What is Atherogenic Coefficient testing?

It calculates (Total Cholesterol − HDL-C) ÷ HDL-C from a standard lipid panel to show the balance between atherogenic and protective cholesterol.

Why should I test AC?

AC highlights hidden risk when LDL-C appears acceptable but HDL is low or triglycerides are high, and it refines cardiovascular risk beyond LDL-C alone.

How often should I test AC?

Every 3–6 months during active lifestyle or therapy changes, and at least annually for maintenance.

What can affect AC?

Diet quality, triglycerides, insulin resistance, weight, physical activity, alcohol, thyroid and kidney function, and genetics.

Do I need to fast?

AC comes from a standard lipid panel. If fasting is recommended for triglycerides, follow a 9–12-hour fast.

How accurate is AC testing?

Its accuracy depends on precise lipid measurements. With reliable lab methods, AC is robust and reproducible.

What if my AC is high?

Focus on reducing atherogenic particles, raising HDL through lifestyle, and consider complementary tests like ApoB or non-HDL-C to guide next steps.

Can lifestyle changes improve AC?

Yes—diet quality, exercise, weight management, sleep, and alcohol moderation all help shift AC in a healthier direction.
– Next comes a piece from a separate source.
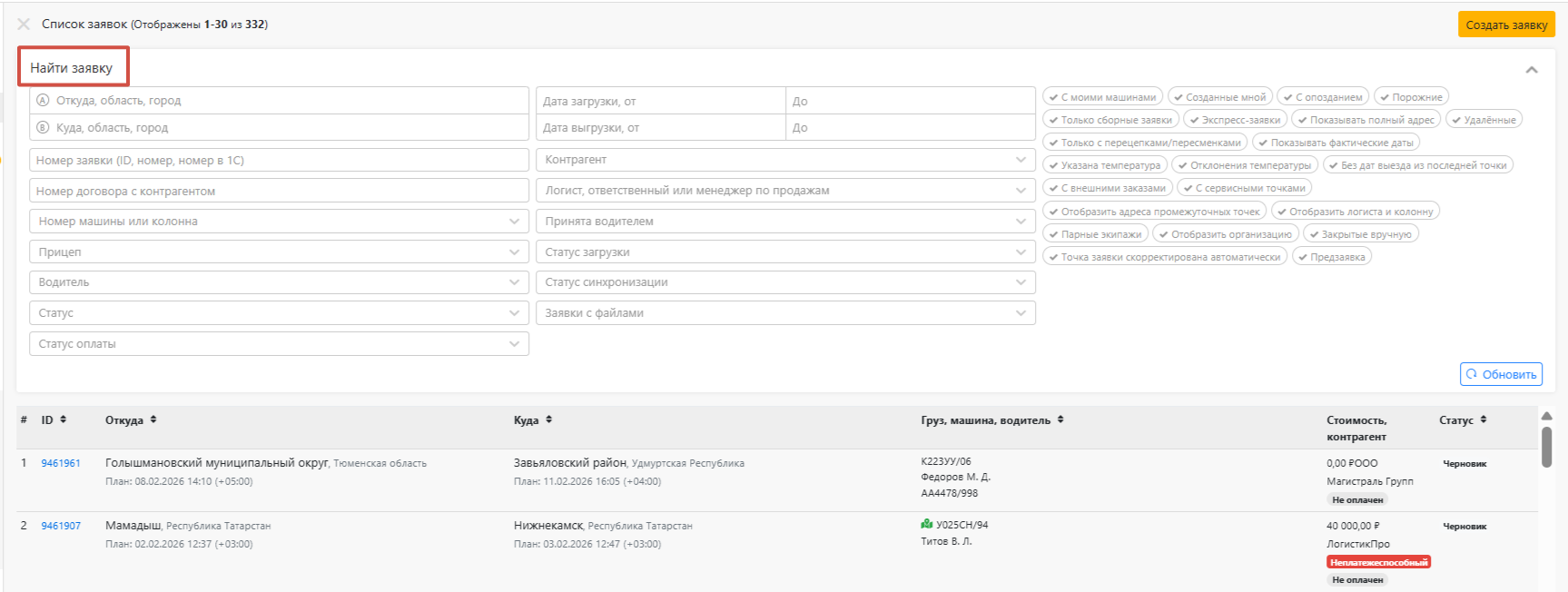Enable the 'Экспресс-заявки' filter chip
Screen dimensions: 1568x592
pyautogui.click(x=1235, y=120)
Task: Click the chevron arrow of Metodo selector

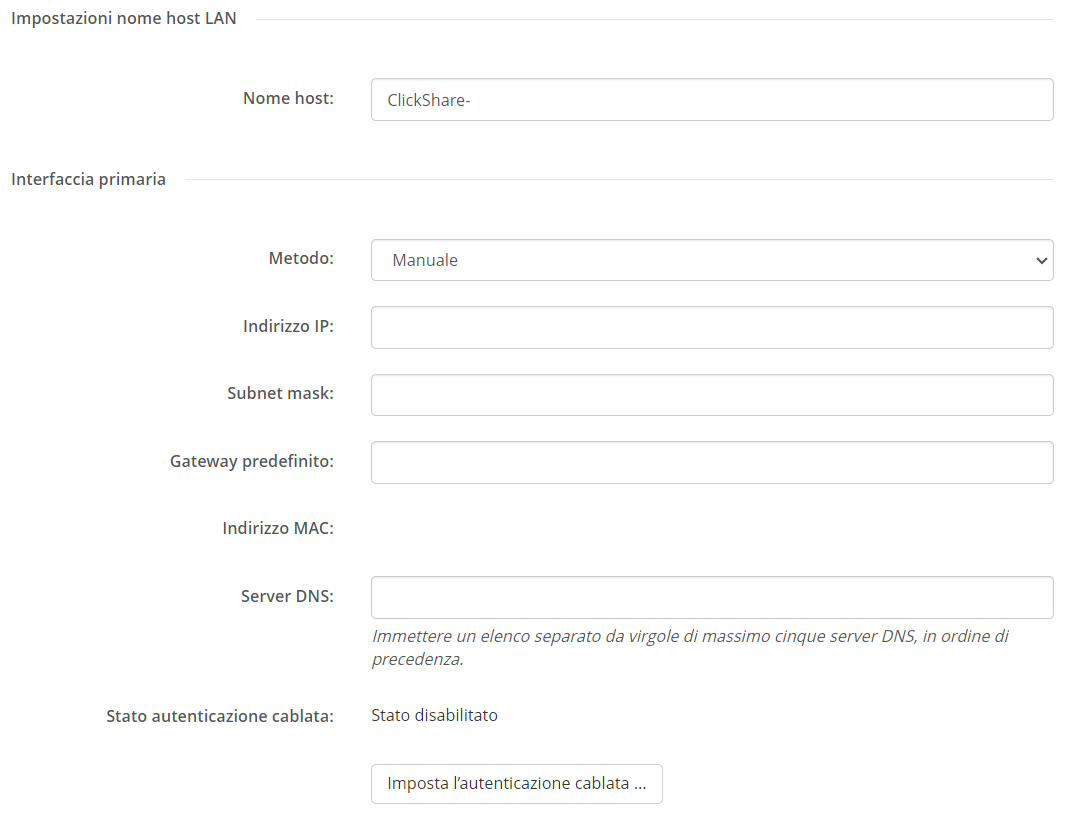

How do I interpret AC results?

Lower AC signals a more protective balance; higher AC signals more atherogenic pressure. Always interpret in context with ApoB, triglycerides, and your trend over time.

Is AC right for me?

It’s useful for anyone tracking cardiovascular risk, especially with low HDL, high triglycerides, metabolic syndrome, or during menopause/andropause transitions.